A partir dos 6/7 anos de idade, o eucalipto
torna-se altamente inflamável. O bem conhecido aroma que exala é composto por
terpenos, ácidos fenólicos, óleos e outros compostos inflamáveis, não
digeríveis e inibidores do desenvolvimento das sementes de outras espécies. Daí
que seja conhecido como o «deserto verde», visto que mata praticamente tudo à
sua volta, devastando os ecossistemas que aí viviam.
Além de inibir o crescimento de outras
espécies, o eucalipto não serve de alimento a coisa nenhuma. O único animal
capaz de digerir as folhas do eucalipto não sobrevive no clima europeu: o
koala. Daí que o papel de vários animais na limpeza «natural» das matas e
florestas, com destaque para as cabras nas regiões montanhosas, tenha
desaparecido do mapa florestal. [8] Assim,
o solo onde assenta o eucaliptal é um rastilho pronto a arder e quanto a isso
nada há a fazer, nenhuma manutenção florestal resiste contra o eucalipto.
Por outro lado, os terrenos ocupados pelo
eucalipto não carecem de intervenção humana e portanto são votados ao abandono,
até ao dia em que ardem.

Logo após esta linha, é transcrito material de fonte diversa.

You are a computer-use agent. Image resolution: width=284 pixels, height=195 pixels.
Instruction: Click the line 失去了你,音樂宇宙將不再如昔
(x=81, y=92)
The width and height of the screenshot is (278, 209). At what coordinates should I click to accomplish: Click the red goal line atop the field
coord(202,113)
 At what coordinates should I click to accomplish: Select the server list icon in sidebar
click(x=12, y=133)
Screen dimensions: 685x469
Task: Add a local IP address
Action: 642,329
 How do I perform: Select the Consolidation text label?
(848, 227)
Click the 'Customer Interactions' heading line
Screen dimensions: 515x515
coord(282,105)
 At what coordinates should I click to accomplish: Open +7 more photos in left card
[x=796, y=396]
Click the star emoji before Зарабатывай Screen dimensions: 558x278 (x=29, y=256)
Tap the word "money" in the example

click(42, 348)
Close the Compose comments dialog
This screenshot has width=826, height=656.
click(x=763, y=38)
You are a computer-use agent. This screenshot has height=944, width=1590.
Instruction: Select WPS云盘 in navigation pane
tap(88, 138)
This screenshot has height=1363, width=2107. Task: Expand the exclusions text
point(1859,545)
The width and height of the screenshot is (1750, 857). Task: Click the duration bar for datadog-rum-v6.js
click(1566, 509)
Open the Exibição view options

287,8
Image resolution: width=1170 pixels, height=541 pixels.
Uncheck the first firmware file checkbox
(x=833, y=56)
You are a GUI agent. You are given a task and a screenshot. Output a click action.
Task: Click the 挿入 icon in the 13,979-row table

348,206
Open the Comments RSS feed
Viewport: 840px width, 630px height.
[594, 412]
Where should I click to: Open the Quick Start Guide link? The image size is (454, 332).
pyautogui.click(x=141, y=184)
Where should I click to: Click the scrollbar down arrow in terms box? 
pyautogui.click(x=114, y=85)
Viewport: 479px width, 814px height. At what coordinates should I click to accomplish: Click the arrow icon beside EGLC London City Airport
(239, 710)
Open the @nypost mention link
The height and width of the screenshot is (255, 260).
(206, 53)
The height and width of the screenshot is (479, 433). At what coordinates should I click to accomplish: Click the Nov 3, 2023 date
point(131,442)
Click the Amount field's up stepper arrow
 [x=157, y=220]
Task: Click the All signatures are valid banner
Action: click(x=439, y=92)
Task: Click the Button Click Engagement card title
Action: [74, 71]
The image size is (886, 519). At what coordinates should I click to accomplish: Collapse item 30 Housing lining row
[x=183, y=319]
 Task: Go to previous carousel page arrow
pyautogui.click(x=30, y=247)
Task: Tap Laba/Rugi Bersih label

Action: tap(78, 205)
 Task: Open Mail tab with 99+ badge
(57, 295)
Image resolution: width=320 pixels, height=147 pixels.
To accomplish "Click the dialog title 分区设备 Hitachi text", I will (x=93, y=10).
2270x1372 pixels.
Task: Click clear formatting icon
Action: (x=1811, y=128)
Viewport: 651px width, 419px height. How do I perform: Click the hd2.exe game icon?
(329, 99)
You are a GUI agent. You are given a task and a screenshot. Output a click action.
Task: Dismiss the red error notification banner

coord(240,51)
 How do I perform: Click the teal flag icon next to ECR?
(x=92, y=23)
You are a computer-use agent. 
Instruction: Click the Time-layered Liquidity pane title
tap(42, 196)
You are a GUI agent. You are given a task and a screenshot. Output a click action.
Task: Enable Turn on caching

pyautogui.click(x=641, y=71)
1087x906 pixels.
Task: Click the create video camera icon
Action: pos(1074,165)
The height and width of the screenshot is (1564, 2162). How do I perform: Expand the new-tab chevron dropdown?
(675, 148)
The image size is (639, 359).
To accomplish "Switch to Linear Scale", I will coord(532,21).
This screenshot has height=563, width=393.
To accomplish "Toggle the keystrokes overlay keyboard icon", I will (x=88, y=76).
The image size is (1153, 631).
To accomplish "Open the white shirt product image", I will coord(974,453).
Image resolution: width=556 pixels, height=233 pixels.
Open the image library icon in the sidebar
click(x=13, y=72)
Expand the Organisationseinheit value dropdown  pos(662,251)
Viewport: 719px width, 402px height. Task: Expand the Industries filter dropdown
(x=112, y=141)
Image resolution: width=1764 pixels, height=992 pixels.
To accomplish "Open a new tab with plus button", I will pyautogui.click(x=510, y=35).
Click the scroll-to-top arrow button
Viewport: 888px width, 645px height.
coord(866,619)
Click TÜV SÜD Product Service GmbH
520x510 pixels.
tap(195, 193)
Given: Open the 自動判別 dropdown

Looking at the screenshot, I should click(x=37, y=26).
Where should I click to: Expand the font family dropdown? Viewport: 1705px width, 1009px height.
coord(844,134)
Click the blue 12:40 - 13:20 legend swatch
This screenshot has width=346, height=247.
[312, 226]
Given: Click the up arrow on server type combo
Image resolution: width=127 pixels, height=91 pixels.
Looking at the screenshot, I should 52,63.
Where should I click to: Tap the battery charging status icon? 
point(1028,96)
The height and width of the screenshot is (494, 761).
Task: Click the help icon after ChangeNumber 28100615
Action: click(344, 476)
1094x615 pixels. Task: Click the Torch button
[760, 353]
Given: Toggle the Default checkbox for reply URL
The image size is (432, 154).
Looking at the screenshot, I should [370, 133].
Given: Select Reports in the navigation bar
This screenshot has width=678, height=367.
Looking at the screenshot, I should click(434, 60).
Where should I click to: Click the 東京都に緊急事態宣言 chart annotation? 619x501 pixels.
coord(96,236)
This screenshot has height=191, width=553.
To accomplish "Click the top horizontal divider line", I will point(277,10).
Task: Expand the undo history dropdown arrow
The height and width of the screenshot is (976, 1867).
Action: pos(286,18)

Além disso, quando os proprietários plantam eucalipto
em terrenos sem boas condições para um crescimento rápido (e de qualquer forma,
ao fim de 40 anos, os terrenos tendem a ficar exaustos e improdutivos e os
eucaliptos deixam de renascer), percebem que dali não conseguem extrair lucro e deixam as suas florestas ao abandono, com redobrados perigos de
incêndio.
Como se isto não bastasse, a casca e as folhas
da árvore adulta são autênticas bombas incendiárias teleguiadas, uma espécie de
drones de guerra capazes de planarem e transportarem as chamas a centenas de
metros de distância (mais até, se o vento ajudar), criando diversas frentes de
fogo e por vezes cercando e matando os bombeiros e as populações.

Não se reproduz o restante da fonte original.